Computer Simulation of Antimicrobial Agents

Abstract

The last 18 months has shown the impact a single microorganism can have on society with the SARS-CoV-2 virus. This is not the only global threat on our health, with the World Health Organisation and other government agencies warning against the increase in antimicrobial resistance today. Antimicrobial peptides have been seen as a possible solution, as they are known to fight bacteria as a part of the immune system and there is a high variety of molecules.

This thesis uses molecular dynamic simulation to look into two different cyclic peptides, mrs-002 and tkbs-013, as possible antimicrobial peptides to determine their interactions and effects on a POPE:POPG lipid bilayer membrane. Different systems were set up for this thesis for conformational analysis of the peptides and to investigate the peptide-membrane interactions and their effect on the membrane themselves.
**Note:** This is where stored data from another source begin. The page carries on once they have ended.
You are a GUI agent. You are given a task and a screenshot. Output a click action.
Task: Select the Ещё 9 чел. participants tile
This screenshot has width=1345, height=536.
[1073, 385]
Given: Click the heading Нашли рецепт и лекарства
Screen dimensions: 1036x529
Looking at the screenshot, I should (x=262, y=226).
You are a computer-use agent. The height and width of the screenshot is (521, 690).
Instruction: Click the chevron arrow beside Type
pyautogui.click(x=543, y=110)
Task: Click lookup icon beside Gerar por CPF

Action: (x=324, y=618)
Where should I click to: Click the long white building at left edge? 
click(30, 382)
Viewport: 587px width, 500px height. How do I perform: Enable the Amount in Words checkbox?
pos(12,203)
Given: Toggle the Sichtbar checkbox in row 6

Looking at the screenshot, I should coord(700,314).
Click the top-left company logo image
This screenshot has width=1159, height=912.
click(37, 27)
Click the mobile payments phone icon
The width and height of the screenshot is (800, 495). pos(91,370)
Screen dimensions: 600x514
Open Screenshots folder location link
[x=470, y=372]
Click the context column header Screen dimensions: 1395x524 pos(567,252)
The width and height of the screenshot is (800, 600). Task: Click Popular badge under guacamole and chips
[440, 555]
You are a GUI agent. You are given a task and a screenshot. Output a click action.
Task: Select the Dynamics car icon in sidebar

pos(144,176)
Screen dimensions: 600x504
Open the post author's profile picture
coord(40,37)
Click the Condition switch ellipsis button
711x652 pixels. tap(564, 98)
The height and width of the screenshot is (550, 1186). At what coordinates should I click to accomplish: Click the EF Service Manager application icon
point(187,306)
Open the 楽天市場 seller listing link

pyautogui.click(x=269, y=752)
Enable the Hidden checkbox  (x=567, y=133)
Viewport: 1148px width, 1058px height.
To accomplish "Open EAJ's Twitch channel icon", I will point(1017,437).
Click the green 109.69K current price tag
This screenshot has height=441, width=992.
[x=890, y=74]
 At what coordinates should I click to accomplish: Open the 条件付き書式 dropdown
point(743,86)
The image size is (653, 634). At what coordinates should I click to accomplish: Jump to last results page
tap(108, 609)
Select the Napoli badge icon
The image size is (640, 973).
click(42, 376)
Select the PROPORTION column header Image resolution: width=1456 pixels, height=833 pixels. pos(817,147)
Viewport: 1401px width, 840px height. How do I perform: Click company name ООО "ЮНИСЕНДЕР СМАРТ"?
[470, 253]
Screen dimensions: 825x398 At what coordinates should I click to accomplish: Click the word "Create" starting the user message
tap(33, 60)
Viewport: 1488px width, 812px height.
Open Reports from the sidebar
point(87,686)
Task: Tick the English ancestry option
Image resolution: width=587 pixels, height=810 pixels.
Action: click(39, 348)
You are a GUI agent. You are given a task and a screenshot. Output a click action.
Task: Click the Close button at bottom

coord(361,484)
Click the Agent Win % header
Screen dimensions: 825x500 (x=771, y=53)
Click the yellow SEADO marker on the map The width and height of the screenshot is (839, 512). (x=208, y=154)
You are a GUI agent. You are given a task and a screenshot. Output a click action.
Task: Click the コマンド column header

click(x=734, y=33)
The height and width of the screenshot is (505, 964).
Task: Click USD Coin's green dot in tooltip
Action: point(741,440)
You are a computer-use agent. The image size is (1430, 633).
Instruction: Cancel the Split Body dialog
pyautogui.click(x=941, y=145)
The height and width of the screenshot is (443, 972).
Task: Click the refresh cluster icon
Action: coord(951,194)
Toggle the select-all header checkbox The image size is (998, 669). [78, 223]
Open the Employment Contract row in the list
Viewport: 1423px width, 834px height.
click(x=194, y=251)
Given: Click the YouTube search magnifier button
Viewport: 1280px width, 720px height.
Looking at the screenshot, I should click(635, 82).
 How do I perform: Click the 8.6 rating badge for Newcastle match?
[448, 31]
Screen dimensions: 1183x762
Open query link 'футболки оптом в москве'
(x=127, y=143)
It was found that the mrs-002 and tkbs-013 was most likely biologically active from their interactions and the effects than had, with mrs-002 having stronger interactions and effects overall. Visual analysis of the interactions and positions of the peptides suggested the mrs-002 peptide either using the barrel-stave or the toroidal method as mode of attack, while the tkbs-013 peptide seemed to suggest a combination of the carpet and the barrel-stave or toroidal method against the lipid bilayer. Their conformational analysis showed that the mrs-002 had some sterical hindrance compared to tkbs-013, but that none of the peptides seem to favour any secondary structure.